Here's a better way to reassure people that has the virtue of actually helping them: tell folks you understand that times are hard and that anyone who ends service now won't charged a reconnect fee to get turned back on when they get on their feet. Or better, that when the reconnect comes your first month and a half is free and that your "bill" for that first month of service will let you know when it's time to disconnect without charge if you no longer are at that location or no longer wish to receive Cox service. (It's possible to be honest, concerned, and to serve long-term corporate interests.)
The sort of smarmy, self-serving reasoning exhibited in this press release leaves a very sour taste in peoples' mouth. It is the sort of self-serving reasoning that led Cox in Lafayette to tell the residents of Lafayette that they were opposing the city's fiber optic initiative because they were concerned that the citizen's taxes would be raised. Cox does not care about your taxes and will never show up during sales tax or property tax elections. They don't really care about reassuring you that you won't be charged for services your location doesn't receive either. They do care about their bottom line. That's ok; we can live with that. But attempting to deceive us about your motives just promotes distrust.
We'd all feel a lot better about corporations with Cox's enormous resources if they didn't try and pretend that moves clearly intended to increase their local take weren't justified by falsely solicitous reasoning.

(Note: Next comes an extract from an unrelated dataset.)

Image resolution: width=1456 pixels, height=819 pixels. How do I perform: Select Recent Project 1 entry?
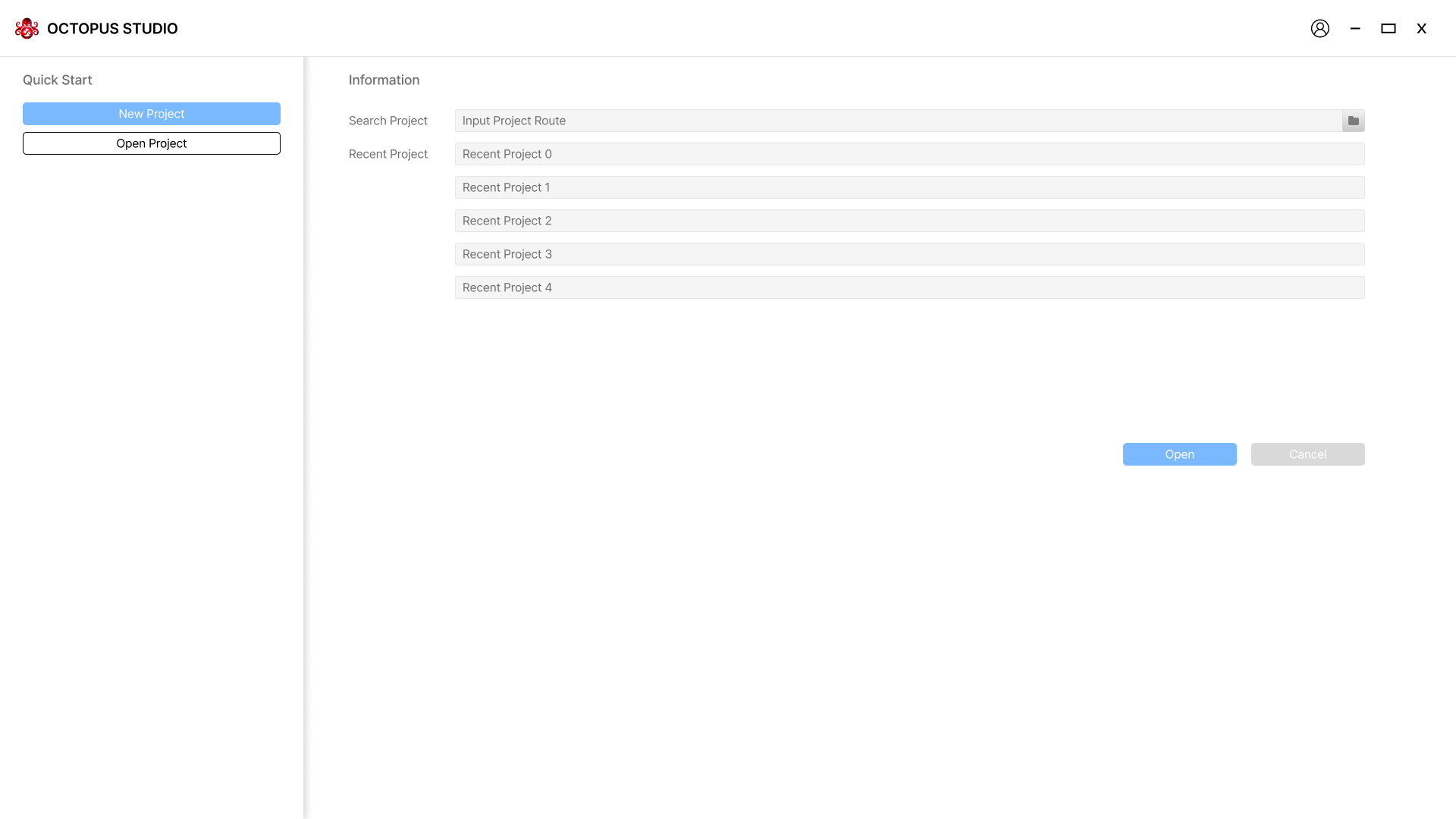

All of this makes me a little sad as well as angry. Cox is, I know, is doing plenty of good works right now, putting in services like a bank of 6 or so VOIP phones in the entry area of the Cajundome for residents to use. I believe the folks who came and installed those phones and those that ordered their placement did so because it was the right thing to do (the same motive that drove the folks who put the Sprint and Cingular trailers with free-to-use cell phones in the dome or our own volunteers who brought their own VOIP phones to the dome) and that people who are working hard to do the right thing don't deserve to be associated with the sort of reflexive deception to which this release points.